Interleukin-10 (IL10) signalling pathway deficiency results in severe very early onset inflammatory bowel disease (VEOIBD), and enterostomy is often inevitable. However, studies in these surgical populations are lacking. This study aims to determine the enterostomy characteristics, postoperative complications and related risk factors in enterostomy patients.


From March 1, 2015, to December 31, 2018, patients with IL10R-mutation who underwent enterostomy were recruited for analysis. We collected data on the patients’ clinical characteristics, enterostomy characteristics, postoperative complications and related risk factors.

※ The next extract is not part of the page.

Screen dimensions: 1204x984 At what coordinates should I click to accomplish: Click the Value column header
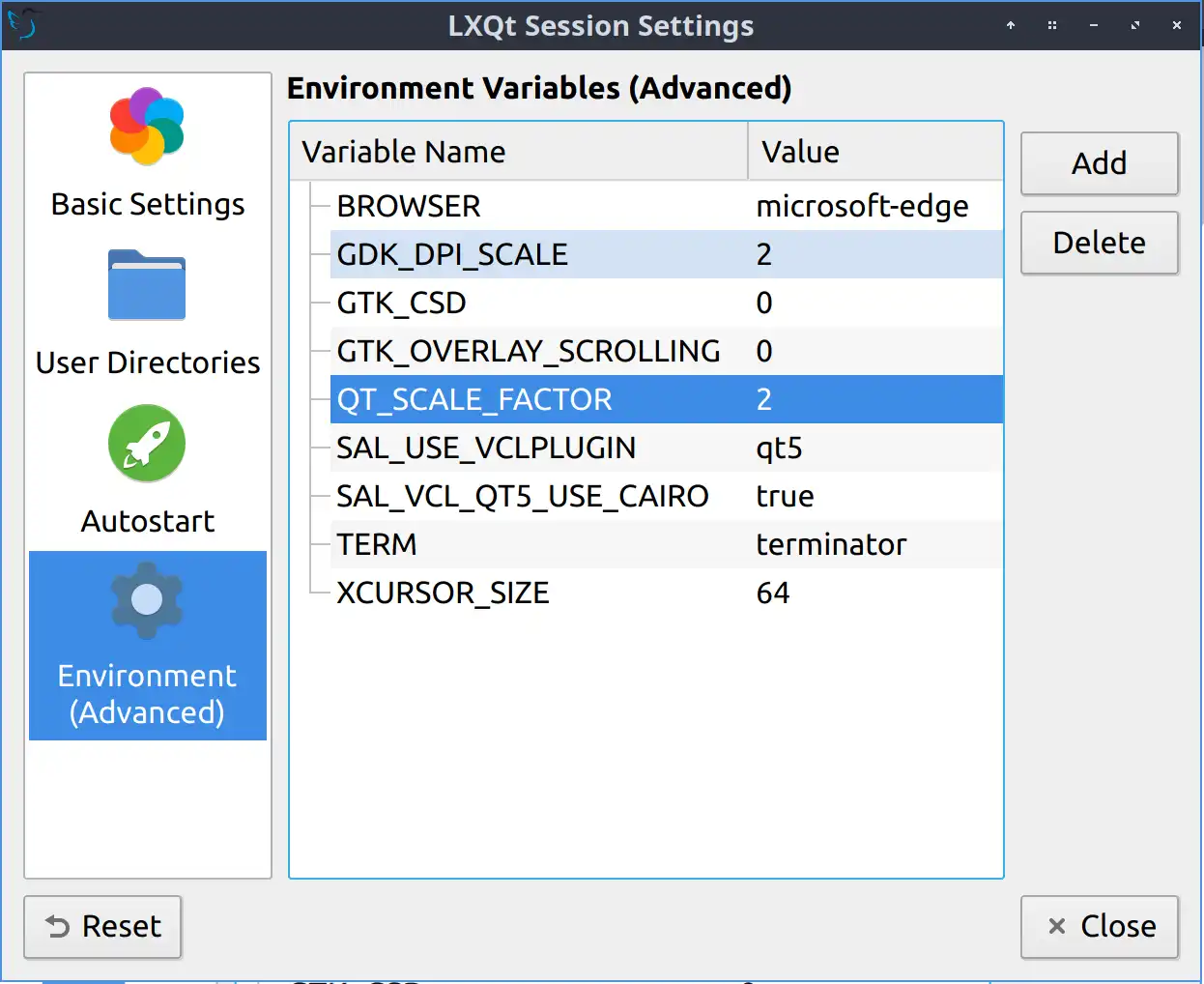click(800, 151)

Twelve patients required emergency enterostomy, and 10 patients underwent elective enterostomy. Twelve patients experienced postoperative complications, including wound infection (27.3%), wound dehiscence (18.2%), reoperation (18.2%), etc. Compared with the pre-enterostomy values, there was a decrease in C-reactive protein (CRP) (P = 0.001), an increase in albumin (P = 0.001) and an improvement in the weight-for-age (P = 0.029) and body mass index (BMI) Z-scores (P = 0.004) after enterostomy. There was a significant difference between the pre-operation and postoperation medicine expenses (P = 0.002). Univariate binary logistic regression analysis revealed a statistically significant influence of CRP (OR: 1.43, 95% CI: 1.07–1.91, P = 0.016) and a tendency towards a significant influence of intestinal perforation, albumin level, BMI Z-score and weighted paediatric Crohn’s disease activity index (wPCDAI). Multivariate logistic regression analysis showed that CRP (OR: 1.40), wPCDAI (OR: 2.88) and perforation (OR: 1.72) showed a tendency to behave as independent risk factors for postoperative complications, but the results were not significant (all P > 0.05).


Surgery and enterostomy showed benefits for VEOIBD with IL-10 signalling deficiency. The timing of intervention, potential postoperative complications, economic burden and other related problems should be considered.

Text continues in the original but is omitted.